Mastico el polvo que se levanta sobre los ojos. Sólo hay eso frente a mí. Ojos y polvo. Tras la neblina, luz amarilla, titlante, como viva. La tierra cruje bajo mis pies. No hay asfalto, o al menos yo no lo percibo. Seguimos a Sanjeev a través de la multitud. Él parece tener un destino, y nosotros somos su estela: formamos una extraña trinidad, un cometa terciario admirado por meteoritos de cuarta.
Atravesamos un túnel. Bajo un cartel de prohibido escupir duerme el primer niño desnudo de la India. La noradrenalina contrarresta mi vergüenza endémica, por ahora. Soy un occidental de plastilina en un mundo de barro cocido y metal abollado, de polvo espeso y ojos.

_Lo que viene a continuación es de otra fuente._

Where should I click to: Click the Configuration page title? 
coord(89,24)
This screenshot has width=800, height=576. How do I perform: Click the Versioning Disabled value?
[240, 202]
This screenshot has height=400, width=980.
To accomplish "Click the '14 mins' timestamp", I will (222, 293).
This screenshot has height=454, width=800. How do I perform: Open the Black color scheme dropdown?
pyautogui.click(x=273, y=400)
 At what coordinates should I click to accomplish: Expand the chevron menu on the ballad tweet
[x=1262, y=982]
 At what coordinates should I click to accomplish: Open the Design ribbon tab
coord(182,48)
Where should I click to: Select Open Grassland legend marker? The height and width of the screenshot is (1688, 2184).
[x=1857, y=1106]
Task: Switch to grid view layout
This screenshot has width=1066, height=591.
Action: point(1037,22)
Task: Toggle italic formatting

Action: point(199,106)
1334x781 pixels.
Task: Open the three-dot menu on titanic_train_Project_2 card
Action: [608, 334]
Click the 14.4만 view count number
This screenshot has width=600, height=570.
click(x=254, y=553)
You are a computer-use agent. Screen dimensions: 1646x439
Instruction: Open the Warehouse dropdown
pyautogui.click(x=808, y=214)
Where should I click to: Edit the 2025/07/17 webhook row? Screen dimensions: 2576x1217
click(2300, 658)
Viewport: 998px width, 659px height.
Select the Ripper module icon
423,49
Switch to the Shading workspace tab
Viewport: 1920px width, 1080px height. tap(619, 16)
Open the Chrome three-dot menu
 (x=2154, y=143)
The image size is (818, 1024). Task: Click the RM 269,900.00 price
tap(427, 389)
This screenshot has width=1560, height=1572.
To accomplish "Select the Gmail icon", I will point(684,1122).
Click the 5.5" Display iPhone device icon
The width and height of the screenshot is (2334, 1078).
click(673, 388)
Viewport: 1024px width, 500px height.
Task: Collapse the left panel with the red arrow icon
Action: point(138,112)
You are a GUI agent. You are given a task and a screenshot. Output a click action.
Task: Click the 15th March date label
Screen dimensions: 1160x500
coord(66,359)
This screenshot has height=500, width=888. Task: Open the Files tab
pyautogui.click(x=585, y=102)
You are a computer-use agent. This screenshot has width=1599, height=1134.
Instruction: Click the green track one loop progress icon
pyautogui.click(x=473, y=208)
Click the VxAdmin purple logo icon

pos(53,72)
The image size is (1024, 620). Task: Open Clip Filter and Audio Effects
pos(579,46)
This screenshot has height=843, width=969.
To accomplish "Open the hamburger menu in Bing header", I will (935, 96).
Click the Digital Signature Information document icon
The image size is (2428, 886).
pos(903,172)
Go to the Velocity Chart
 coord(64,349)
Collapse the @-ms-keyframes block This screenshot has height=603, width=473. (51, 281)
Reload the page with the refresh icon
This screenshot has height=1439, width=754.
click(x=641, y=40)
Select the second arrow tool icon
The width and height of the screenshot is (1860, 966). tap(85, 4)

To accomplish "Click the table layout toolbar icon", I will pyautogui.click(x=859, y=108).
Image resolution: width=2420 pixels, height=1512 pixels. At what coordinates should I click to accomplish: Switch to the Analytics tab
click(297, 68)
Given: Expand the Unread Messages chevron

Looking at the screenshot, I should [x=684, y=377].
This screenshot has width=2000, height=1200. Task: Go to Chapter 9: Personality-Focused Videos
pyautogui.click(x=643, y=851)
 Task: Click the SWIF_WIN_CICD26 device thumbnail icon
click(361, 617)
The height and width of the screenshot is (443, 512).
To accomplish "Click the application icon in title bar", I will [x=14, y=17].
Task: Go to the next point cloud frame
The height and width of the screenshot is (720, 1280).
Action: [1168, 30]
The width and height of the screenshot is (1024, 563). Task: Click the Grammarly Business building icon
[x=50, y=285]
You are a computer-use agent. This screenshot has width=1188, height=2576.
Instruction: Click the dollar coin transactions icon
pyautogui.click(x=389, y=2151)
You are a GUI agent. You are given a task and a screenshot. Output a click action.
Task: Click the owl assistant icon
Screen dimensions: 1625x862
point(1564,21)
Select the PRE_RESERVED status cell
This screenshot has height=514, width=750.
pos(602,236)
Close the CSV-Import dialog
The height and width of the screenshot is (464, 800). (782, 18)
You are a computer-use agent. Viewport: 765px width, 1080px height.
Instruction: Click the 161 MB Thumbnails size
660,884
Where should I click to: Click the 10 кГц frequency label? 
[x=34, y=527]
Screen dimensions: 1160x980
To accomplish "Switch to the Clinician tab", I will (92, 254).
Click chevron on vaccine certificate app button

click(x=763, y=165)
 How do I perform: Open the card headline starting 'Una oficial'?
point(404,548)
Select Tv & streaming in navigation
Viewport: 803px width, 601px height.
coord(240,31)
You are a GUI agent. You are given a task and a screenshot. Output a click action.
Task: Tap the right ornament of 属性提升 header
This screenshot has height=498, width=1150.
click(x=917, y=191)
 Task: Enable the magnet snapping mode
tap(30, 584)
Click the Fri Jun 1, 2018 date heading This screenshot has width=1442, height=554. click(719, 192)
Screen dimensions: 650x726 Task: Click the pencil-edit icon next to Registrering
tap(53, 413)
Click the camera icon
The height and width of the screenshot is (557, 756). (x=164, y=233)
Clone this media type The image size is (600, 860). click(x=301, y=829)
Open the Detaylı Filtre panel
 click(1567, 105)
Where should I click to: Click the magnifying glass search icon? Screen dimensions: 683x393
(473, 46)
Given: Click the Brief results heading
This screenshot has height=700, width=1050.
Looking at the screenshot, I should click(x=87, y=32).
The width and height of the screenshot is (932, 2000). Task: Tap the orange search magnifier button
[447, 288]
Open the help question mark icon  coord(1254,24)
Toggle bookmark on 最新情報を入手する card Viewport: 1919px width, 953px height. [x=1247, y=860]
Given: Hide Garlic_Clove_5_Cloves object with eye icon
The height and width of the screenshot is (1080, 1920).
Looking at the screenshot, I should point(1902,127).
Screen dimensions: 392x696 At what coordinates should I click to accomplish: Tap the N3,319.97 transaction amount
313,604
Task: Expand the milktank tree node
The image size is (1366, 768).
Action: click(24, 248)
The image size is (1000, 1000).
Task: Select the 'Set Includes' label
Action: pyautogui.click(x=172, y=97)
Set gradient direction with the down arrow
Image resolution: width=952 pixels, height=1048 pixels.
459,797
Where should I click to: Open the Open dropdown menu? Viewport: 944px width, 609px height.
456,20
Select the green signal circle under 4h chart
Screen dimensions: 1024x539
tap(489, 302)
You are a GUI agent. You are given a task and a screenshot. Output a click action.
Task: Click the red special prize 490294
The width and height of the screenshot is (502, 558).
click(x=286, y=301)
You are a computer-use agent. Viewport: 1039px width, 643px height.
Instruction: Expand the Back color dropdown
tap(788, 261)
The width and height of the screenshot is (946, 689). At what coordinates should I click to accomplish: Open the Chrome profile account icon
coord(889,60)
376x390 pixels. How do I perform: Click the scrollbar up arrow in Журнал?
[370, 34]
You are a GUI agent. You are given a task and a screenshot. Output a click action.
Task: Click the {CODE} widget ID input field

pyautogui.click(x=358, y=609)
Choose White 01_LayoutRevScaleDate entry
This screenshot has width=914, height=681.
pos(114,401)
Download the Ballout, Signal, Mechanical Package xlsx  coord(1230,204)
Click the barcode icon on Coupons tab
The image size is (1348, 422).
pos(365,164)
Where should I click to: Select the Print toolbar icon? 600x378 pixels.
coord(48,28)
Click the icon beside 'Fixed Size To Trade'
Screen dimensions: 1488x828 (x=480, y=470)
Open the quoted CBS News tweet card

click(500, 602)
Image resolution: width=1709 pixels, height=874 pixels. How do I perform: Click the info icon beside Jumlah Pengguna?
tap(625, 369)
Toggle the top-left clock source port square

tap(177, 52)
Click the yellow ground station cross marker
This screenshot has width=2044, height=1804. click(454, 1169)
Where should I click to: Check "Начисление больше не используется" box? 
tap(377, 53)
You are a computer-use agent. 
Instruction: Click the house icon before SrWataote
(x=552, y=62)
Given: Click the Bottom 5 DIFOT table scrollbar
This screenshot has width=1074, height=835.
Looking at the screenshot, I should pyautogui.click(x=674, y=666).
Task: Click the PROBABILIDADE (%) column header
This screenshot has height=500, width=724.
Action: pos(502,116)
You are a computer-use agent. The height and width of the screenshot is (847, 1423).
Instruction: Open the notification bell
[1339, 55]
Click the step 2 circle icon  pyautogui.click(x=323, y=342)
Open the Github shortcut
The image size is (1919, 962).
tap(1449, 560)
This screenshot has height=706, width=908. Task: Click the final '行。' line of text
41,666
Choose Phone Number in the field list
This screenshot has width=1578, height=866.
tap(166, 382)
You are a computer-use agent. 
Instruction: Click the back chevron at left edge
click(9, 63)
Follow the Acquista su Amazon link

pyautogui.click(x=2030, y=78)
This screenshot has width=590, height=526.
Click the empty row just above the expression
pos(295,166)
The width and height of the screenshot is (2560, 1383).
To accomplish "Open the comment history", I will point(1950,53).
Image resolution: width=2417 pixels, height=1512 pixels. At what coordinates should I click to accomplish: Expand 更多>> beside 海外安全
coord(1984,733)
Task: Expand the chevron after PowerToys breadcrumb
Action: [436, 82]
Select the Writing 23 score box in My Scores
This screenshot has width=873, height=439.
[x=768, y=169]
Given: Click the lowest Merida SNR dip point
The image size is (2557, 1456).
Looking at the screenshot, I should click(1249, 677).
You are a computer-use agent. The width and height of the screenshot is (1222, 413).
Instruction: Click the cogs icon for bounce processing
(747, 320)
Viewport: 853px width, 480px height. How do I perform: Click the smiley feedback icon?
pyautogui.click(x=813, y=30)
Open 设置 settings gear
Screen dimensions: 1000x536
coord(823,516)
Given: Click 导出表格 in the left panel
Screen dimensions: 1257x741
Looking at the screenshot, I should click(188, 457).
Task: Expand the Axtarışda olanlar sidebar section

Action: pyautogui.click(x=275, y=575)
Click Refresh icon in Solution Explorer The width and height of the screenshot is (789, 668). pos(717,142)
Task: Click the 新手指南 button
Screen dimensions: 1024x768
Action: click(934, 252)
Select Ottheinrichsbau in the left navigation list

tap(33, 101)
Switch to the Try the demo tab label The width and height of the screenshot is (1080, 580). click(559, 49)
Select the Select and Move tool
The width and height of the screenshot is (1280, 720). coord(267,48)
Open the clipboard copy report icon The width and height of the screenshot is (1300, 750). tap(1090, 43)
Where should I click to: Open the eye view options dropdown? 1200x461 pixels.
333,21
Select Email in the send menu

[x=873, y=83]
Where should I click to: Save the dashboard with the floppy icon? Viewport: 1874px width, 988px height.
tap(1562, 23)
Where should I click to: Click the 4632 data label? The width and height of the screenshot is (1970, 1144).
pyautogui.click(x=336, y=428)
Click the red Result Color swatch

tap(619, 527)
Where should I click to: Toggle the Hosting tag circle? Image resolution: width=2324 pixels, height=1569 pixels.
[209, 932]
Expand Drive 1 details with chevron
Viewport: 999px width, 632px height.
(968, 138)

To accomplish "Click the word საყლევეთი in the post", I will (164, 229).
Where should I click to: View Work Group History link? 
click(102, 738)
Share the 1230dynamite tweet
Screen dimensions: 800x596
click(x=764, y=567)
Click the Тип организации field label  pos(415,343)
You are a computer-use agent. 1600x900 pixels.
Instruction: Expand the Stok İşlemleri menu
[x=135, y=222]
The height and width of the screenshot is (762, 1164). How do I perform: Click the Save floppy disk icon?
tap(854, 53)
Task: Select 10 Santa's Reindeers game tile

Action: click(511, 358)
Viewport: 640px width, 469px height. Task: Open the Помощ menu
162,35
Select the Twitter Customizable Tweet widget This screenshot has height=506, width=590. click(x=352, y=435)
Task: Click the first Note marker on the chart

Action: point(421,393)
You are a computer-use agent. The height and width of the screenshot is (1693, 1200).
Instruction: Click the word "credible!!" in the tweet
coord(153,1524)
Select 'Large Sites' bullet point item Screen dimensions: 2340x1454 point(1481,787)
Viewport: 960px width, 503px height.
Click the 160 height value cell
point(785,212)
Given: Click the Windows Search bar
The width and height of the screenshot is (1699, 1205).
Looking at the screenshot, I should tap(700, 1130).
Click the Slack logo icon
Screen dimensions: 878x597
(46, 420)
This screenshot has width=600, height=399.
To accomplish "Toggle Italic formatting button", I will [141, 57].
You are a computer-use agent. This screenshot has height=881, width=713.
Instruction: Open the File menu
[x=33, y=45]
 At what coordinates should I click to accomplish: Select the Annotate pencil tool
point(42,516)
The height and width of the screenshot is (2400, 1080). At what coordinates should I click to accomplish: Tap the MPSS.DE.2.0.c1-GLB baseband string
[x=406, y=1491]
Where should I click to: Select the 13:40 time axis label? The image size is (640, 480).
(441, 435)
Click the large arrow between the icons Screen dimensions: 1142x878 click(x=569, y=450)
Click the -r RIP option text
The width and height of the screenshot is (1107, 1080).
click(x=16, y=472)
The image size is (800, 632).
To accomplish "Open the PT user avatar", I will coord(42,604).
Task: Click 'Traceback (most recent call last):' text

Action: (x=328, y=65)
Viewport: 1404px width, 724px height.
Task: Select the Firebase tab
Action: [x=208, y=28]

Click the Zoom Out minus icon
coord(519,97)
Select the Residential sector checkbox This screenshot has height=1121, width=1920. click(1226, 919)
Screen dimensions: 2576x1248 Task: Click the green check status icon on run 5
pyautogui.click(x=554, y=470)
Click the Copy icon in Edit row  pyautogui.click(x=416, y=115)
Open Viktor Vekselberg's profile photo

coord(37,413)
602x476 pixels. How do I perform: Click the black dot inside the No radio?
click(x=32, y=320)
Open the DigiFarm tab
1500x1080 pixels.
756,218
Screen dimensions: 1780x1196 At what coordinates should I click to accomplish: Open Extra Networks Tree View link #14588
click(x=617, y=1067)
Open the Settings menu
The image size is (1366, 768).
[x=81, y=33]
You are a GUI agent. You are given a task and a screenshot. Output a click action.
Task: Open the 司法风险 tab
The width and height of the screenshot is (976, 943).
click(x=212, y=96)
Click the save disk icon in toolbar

Una extraña sonrisa se me ha instalado en el rostro. Ya entonces la juzgaba perversa. Ahora no la disculpo. La miseria no es exotismo por mucho que sea el valor turístico más vendido de India. Sin saberlo he viajado a un país para ver su pobreza, su suciedad, el milagro de que no se colapse. Amarro bien mi cámara y me preparo, como Doug Quaid, para vivir una experiencia virtual que cambie mi vida, pero que no la cambie.
Mi inconsciencia, mi ignorancia, mi lejanía de la esencia del mundo y de la vida, me permitió ser estupidamente feliz. No me castigo ahora como no lo hice entonces. Ni un ápice de esa incosciencia, ignorancia o superficialidad me ha abandonado.